> [Provided text]:
Videopoetry, filmpoetry, cinepoetry, poetry-film… the label doesn’t matter. What matters is that text and images enter into dialogue, creating a new, poetic whole.
UK filmmaker Janet Lees adapted a viral poem by Iraqi British poet Abeer Ameer. She told me in an email,
Like many of her poems, this has stayed with me in a visceral way since I read it. For a long time I have been wanting to make a film with Abeer’s poetry, and particularly this poem, but I couldn’t find a way in visually. Then when I was out walking by a children’s playground a few weeks ago, it became clear – I needed to encapsulate that cry we hear so often on social media, ‘What if it was your child?’
Here are the credits from Vimeo:
Based on the poem ‘Single-use Plastic Bag’, by Abeer Ameer @abeer_ameer77
Creative direction & video editing, Janet Lees
Music, ‘Dream Thieves’, Richard Quirk
Footage, Janet Lees, Motion Array & Pexels
Additional sound, freesound.org: children1.mp3 by yacou — https://freesound.org/s/190894/ — License: Creative Commons 0
Seaside Mono.wav by morganpurkis — https://freesound.org/s/402392/ — License: Creative Commons 0
Giggles.aiff by Alex_hears_things — https://freesound.org/s/457275/ — License: Creative Commons 0
Toddler Laughing.wav by Stevious42 — https://freesound.org/s/259625/ — License: Attribution 3.0
A film by Jane Glennie in collaboration with poet/performer James E. Kenward. Here’s the description from Kenward’s website:
Award-winning poetry-film director Jane Glennie came together with poet James E. Kenward on ‘Dark’, made with Jane’s unique photo-collage style. The soundtrack features a fresh piano-arrangement of Stravinsky’s ‘The Rite of Spring’ dueted with the spoken poem ‘Dark’. Jane took a year to hone her response, in the medium of light, to a poem about the dark. ‘Dark’ has gone on to play in festivals all over the world.

> [Provided data]:
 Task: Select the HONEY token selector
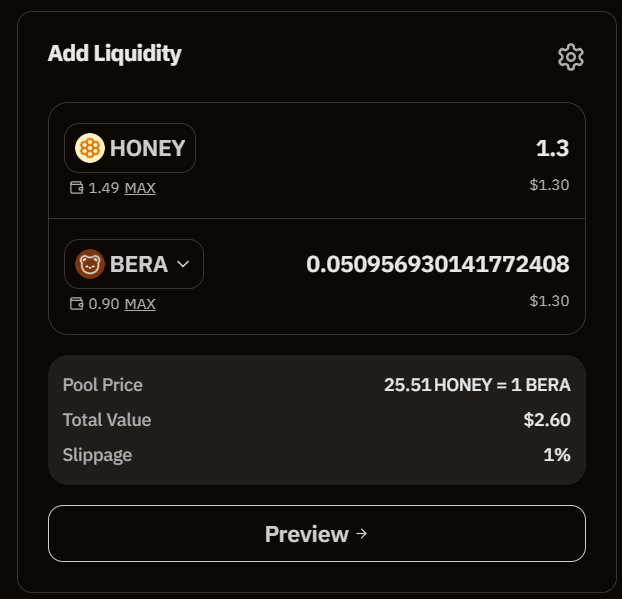(x=130, y=148)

> [Problem description]: Summarize the text on videopoetry in exactly three sentences.

> [Response to the task]: The label for the form does not matter; what counts is that text and images enter into dialogue and create a new, poetic whole. UK filmmaker Janet Lees adapted Abeer Ameer's poem "Single-use Plastic Bag" after realizing, while walking by a children's playground, that she needed to capture the cry "What if it was your child?" Jane Glennie made "Dark" with poet James E. Kenward in her photo-collage style, setting the spoken poem against a piano arrangement of Stravinsky's "The Rite of Spring," and the film has played in festivals all over the world.